# WORK TASK:
Lift every line from the entries that includes the word "menu".

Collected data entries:
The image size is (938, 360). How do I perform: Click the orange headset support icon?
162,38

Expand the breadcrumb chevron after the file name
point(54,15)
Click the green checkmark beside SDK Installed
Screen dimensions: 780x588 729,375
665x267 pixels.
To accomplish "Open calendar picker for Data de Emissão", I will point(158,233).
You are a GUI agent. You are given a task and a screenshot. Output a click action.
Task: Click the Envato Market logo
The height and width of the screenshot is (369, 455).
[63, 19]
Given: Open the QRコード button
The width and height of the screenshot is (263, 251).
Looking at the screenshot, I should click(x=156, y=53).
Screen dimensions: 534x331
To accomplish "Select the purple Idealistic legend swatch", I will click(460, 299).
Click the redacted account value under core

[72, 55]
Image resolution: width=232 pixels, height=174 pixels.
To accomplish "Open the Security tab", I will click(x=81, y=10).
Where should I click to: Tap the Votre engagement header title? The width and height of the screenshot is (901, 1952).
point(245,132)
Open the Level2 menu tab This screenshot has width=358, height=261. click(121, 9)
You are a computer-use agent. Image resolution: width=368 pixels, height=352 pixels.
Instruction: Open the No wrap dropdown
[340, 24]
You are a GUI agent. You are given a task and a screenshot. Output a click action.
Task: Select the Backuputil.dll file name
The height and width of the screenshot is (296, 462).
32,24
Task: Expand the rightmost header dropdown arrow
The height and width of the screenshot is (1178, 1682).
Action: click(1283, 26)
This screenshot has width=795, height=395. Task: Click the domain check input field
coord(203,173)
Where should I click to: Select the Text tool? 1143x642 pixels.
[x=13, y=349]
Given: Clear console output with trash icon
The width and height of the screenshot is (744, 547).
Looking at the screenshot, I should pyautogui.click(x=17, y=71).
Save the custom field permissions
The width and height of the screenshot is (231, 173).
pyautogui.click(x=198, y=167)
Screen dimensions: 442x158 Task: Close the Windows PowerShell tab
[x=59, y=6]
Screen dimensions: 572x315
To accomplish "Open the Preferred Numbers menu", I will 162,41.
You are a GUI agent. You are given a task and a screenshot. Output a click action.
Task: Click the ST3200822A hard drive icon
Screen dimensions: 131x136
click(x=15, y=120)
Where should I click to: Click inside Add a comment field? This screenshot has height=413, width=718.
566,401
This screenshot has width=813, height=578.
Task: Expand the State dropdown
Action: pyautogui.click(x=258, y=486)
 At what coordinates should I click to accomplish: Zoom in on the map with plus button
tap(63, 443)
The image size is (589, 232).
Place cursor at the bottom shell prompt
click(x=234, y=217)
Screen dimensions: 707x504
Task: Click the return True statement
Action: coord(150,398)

# REPLY TO THE TASK:
Open the Level2 menu tab This screenshot has width=358, height=261. click(121, 9)
To accomplish "Open the Preferred Numbers menu", I will 162,41.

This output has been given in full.